[WORKING DATA Boundary: Start]
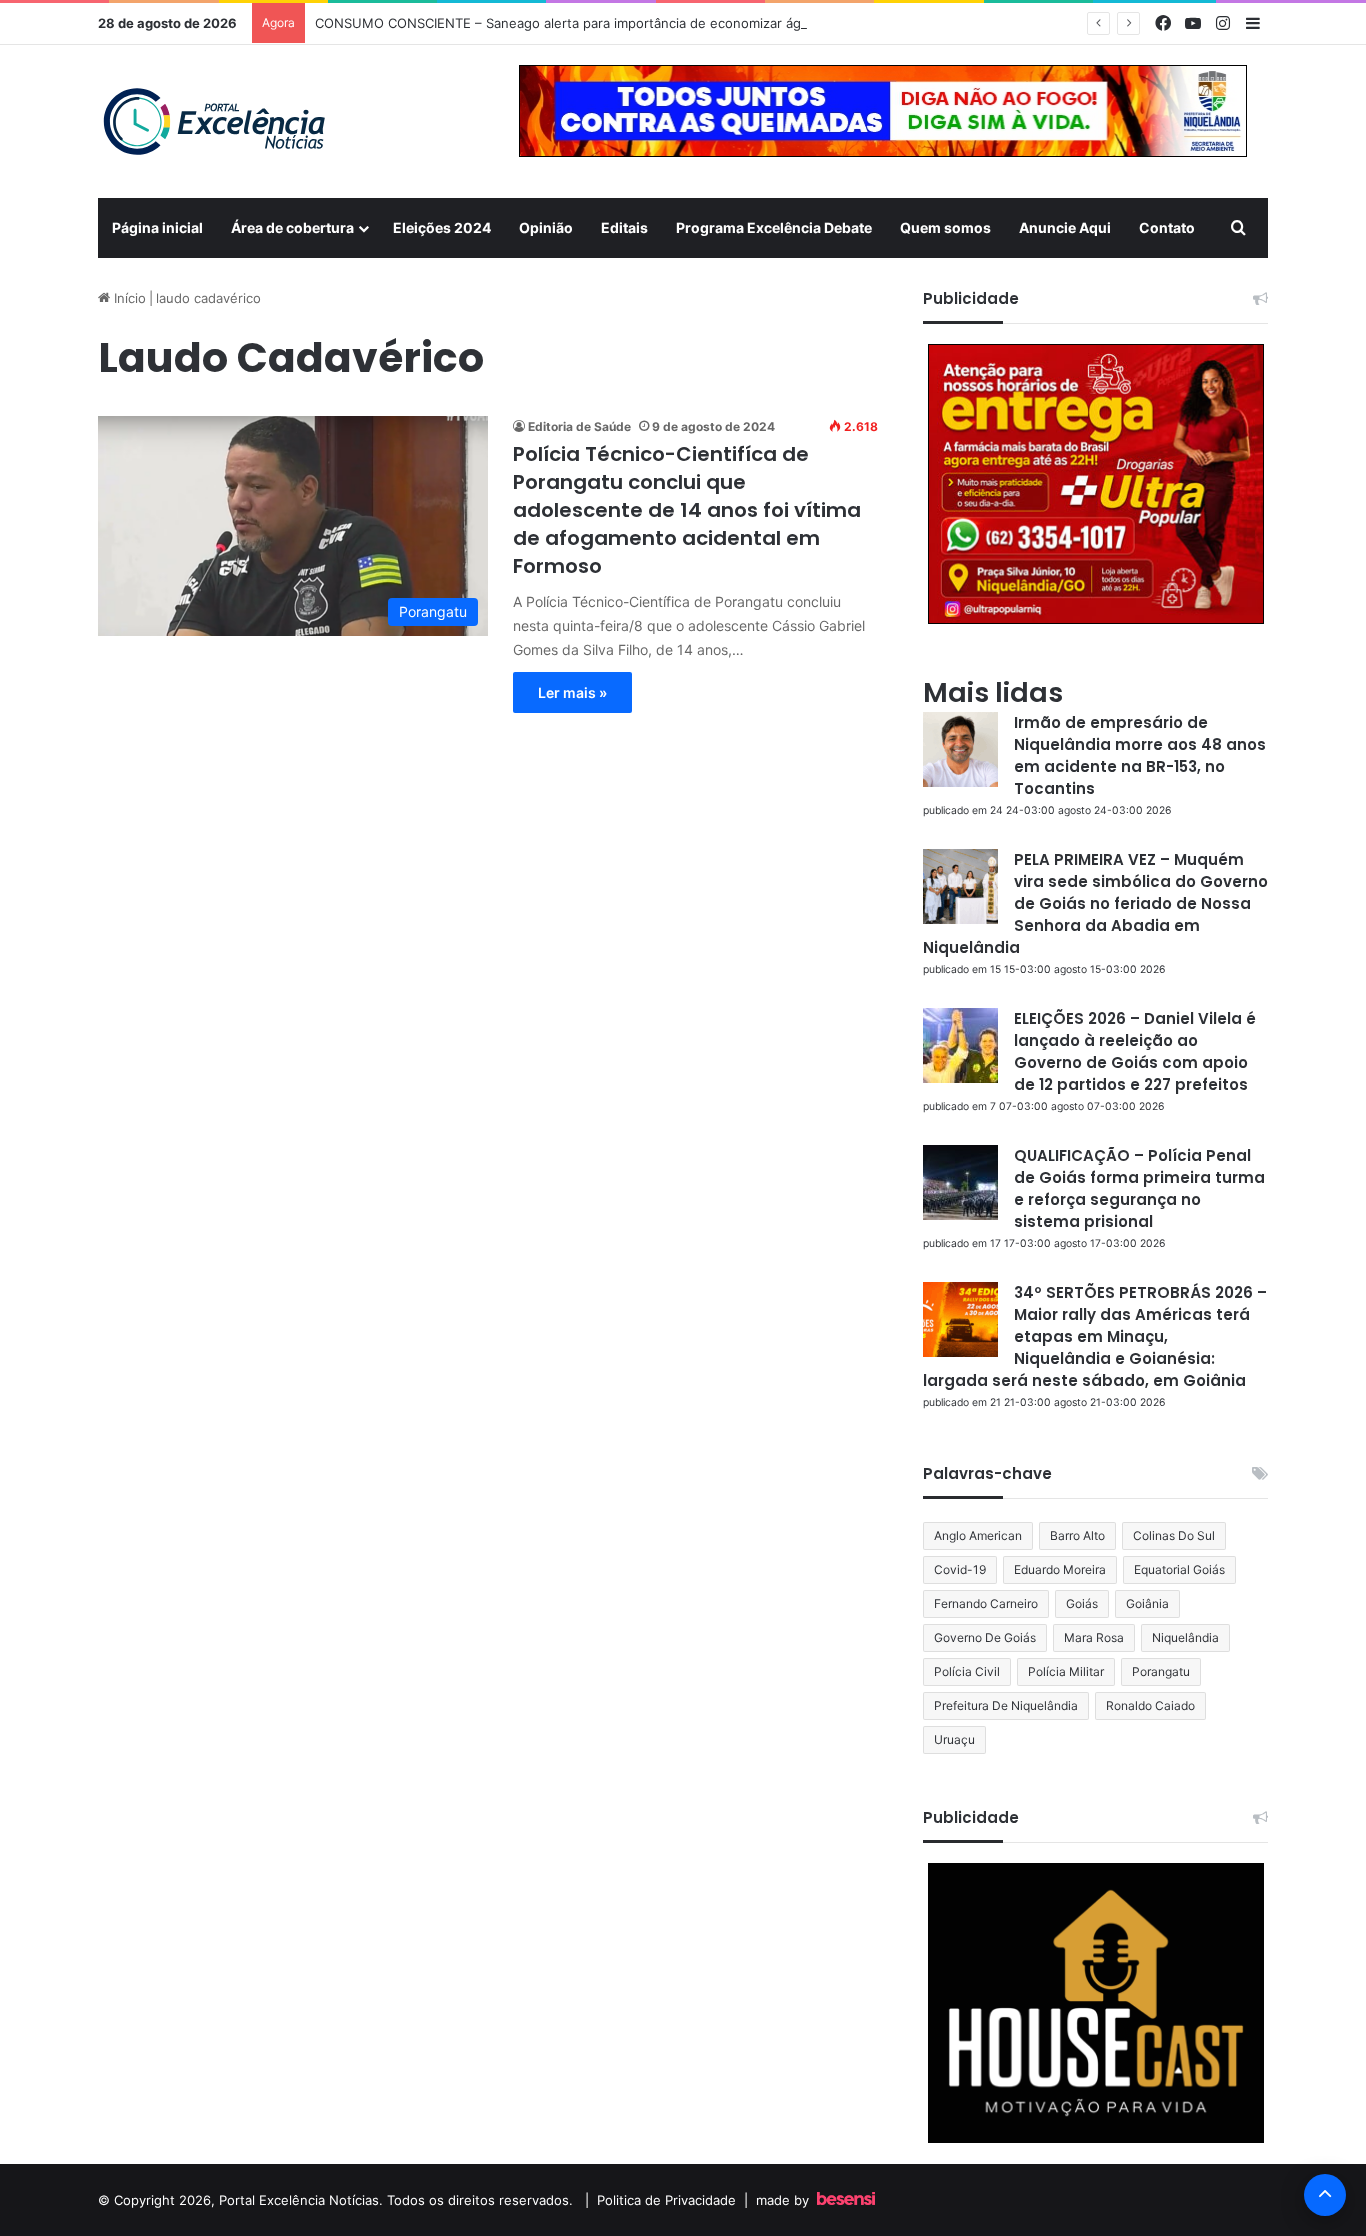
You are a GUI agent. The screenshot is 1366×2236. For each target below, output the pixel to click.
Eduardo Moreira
[WORKING DATA Boundary: End]
[WORKING DATA Boundary: Start]
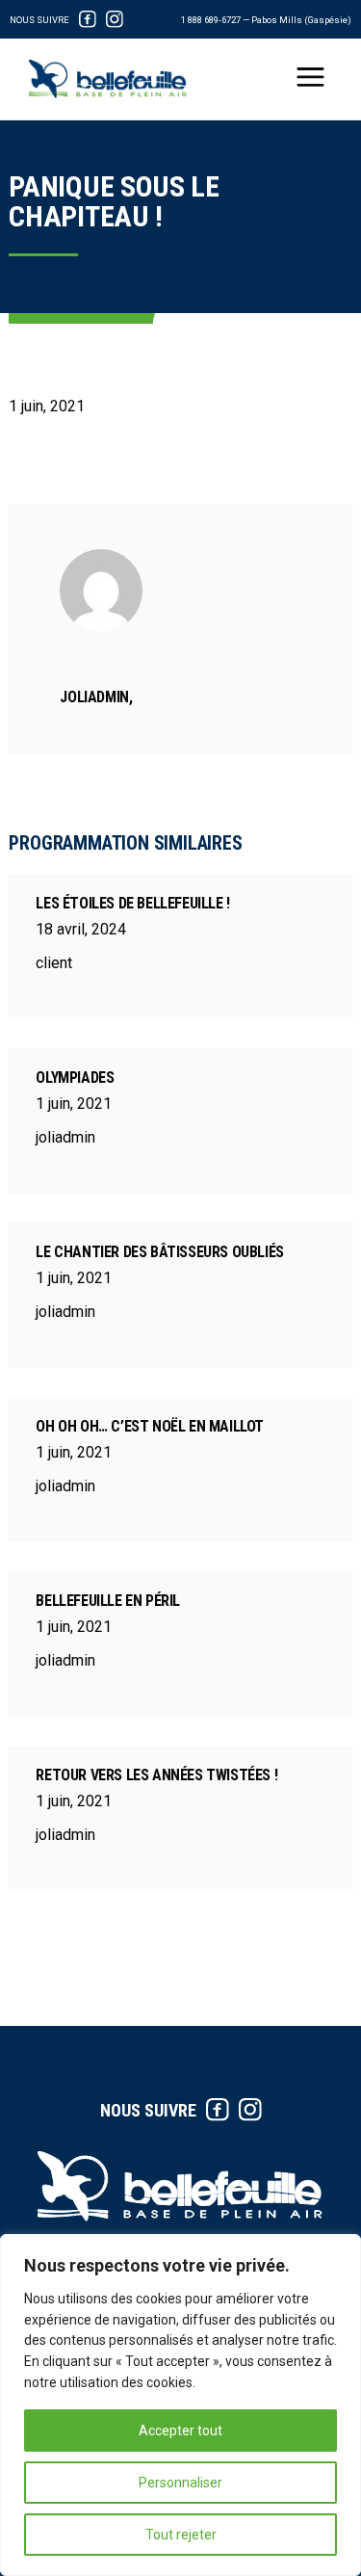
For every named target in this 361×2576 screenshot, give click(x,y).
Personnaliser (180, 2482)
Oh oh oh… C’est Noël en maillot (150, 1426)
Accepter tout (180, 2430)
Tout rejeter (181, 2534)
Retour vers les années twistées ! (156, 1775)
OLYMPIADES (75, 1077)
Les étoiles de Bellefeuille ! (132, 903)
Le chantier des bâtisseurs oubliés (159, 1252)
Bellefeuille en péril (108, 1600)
[WORKING DATA Boundary: End]
**WHAT IS BEING ASKED**
In the listing above, find the line with "You are a GUI" and the line with "Eduardo Moreira", then print exactly those lines and every line between them.

**THE ANSWER**
You are a GUI agent. The screenshot is 1366×2236. For each target below, output the pixel to click.
Eduardo Moreira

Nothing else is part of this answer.